● **SECTION DE TEXTE**:
###

Stations alpines : les actifs résidentiels face au défi climatique

Stations alpines : les actifs résidentiels face au défi climatique

Immobilier - 16/09/2025

Pascal RECOULES

Expert en évaluation immobilière REV By TEGoVA Galtier Valuation

François CAILLE

Expert en évaluation immobilière MRICS RV Galtier Valuation

 

En partenariat avec la Lettre M² 

STATIONS ALPINES : LES ACTIFS RÉSIDENTIELS FACE AU DÉFI CLIMATIQUE.

Avec l’attribution des Jeux olympiques d’hiver 2030 aux Alpes françaises, l’État et les collectivités prévoient plus de 1,5 Md€ d’investissements. Une décision qui tranche avec la réalité climatique. Selon la Cour des comptes1, 70 à 80 % des stations françaises seront fragilisées d’ici 2050.

###

● **LIGNES DE DONNÉES**:
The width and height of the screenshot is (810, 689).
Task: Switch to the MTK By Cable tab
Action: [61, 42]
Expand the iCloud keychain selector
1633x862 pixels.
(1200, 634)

###

● **TRAVAIL À FAIRE**:
1: Recopiez à l'identique chacune des lignes de la liste ci-dessus, de la première à la dernière.
2: Prolongez l'article sur les stations alpines face au défi climatique, placé plus haut, en reprenant juste après sa dernière phrase.

● **RÉSULTATS DE L'EXERCICE**:
1:
The width and height of the screenshot is (810, 689).
Task: Switch to the MTK By Cable tab
Action: [61, 42]
Expand the iCloud keychain selector
1633x862 pixels.
(1200, 634)

2:
En Auvergne Rhône-Alpes, région qui concentre 112 stations de ski alpin, soit près de 70 % du total national, la pression climatique y redistribue déjà les cartes, tant sur le plan de l’exploitation que sur celui de la valeur immobilière.

1/ Enneigement en recul

Le réchauffement climatique touche plus fortement les zones de montagne (+2,1 °C depuis 1959, contre +1,6 °C en plaine – Cour des comptes, 2024). À moyenne altitude, l’enneigement a diminué de 20 à 30 jours (1990–2020), rendant non viables les stations sous 1 500 m. d’altitude selon le GIEC2. En Auvergne Rhône-Alpes, 30 à 40 % des stations sont concernées. Face à la baisse de neige naturelle, 42 % des pistes françaises sont équipées d’enneigement artificiel. Toutefois, son coût élevé (jusqu’à 120 000 €/ha et 30 % des charges d’exploitation) ainsi que sa forte consommation d’eau (1 000 à 1 400 m³/ha) fragilisent la rentabilité des stations. Certaines n’y survivent pas : Notre-Dame-du-Pré (Savoie) a fermé en 2023 faute de rentabilité, le 24 juin dernier l’Alpe du Grand Serre (Isère) a annoncé l’abandon du projet de reprise. Et ce, malgré une hausse de 30 % du chiffre d’affaires lors de la dernière saison. Les déficits et les effets du réchauffement ont ainsi eu raison de sa viabilité.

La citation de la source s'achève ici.